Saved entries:
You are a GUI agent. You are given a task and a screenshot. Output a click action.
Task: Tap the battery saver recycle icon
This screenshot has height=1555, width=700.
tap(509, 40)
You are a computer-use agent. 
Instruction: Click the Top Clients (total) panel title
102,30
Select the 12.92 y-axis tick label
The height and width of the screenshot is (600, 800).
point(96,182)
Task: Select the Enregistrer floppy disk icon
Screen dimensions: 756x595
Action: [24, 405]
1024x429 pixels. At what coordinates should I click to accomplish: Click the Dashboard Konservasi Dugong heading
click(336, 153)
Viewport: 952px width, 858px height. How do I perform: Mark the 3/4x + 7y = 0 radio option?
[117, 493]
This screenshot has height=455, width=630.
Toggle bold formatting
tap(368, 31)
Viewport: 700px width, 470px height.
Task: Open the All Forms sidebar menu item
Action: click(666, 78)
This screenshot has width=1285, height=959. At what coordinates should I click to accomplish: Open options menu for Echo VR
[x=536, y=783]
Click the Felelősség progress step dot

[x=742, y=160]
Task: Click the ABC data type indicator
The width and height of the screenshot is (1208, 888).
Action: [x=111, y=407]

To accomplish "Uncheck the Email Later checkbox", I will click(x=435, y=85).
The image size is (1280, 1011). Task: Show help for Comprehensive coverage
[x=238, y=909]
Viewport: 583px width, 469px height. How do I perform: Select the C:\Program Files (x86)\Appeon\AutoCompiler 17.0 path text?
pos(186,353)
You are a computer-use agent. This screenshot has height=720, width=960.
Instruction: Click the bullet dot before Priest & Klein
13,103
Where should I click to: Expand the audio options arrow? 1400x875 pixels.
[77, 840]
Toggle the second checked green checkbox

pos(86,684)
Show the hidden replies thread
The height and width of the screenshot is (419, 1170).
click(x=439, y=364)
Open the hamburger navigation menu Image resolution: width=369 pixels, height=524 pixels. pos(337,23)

EXERCISE: When copying the data above, keep every line exactly as written.

TASK RESULT:
You are a GUI agent. You are given a task and a screenshot. Output a click action.
Task: Tap the battery saver recycle icon
This screenshot has height=1555, width=700.
tap(509, 40)
You are a computer-use agent. 
Instruction: Click the Top Clients (total) panel title
102,30
Select the 12.92 y-axis tick label
The height and width of the screenshot is (600, 800).
point(96,182)
Task: Select the Enregistrer floppy disk icon
Screen dimensions: 756x595
Action: [24, 405]
1024x429 pixels. At what coordinates should I click to accomplish: Click the Dashboard Konservasi Dugong heading
click(336, 153)
Viewport: 952px width, 858px height. How do I perform: Mark the 3/4x + 7y = 0 radio option?
[117, 493]
This screenshot has height=455, width=630.
Toggle bold formatting
tap(368, 31)
Viewport: 700px width, 470px height.
Task: Open the All Forms sidebar menu item
Action: click(666, 78)
This screenshot has width=1285, height=959. At what coordinates should I click to accomplish: Open options menu for Echo VR
[x=536, y=783]
Click the Felelősség progress step dot

[x=742, y=160]
Task: Click the ABC data type indicator
The width and height of the screenshot is (1208, 888).
Action: [x=111, y=407]

To accomplish "Uncheck the Email Later checkbox", I will click(x=435, y=85).
The image size is (1280, 1011). Task: Show help for Comprehensive coverage
[x=238, y=909]
Viewport: 583px width, 469px height. How do I perform: Select the C:\Program Files (x86)\Appeon\AutoCompiler 17.0 path text?
pos(186,353)
You are a computer-use agent. This screenshot has height=720, width=960.
Instruction: Click the bullet dot before Priest & Klein
13,103
Where should I click to: Expand the audio options arrow? 1400x875 pixels.
[77, 840]
Toggle the second checked green checkbox

pos(86,684)
Show the hidden replies thread
The height and width of the screenshot is (419, 1170).
click(x=439, y=364)
Open the hamburger navigation menu Image resolution: width=369 pixels, height=524 pixels. pos(337,23)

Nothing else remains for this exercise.